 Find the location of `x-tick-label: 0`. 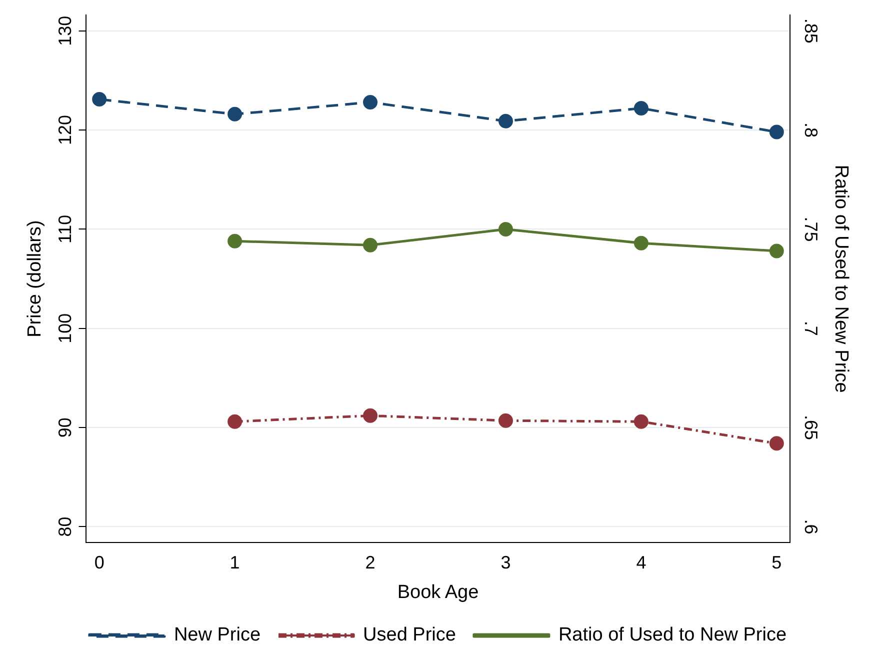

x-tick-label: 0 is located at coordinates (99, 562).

---

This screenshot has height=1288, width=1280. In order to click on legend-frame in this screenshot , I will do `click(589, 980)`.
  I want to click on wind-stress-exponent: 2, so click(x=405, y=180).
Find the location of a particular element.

▶ _TASK DETAILS_
Rewrite the records as a JSON list of strings, one per line with blank lines omitted, starting at the line that contains "This screenshot has" and ending after the line that contains "Find the location of a particular element.".

▶ _ANSWER BOX_
[
  "This screenshot has height=1288, width=1280. In order to click on legend-frame in this screenshot , I will do `click(589, 980)`.",
  "  I want to click on wind-stress-exponent: 2, so click(x=405, y=180).",
  "Find the location of a particular element."
]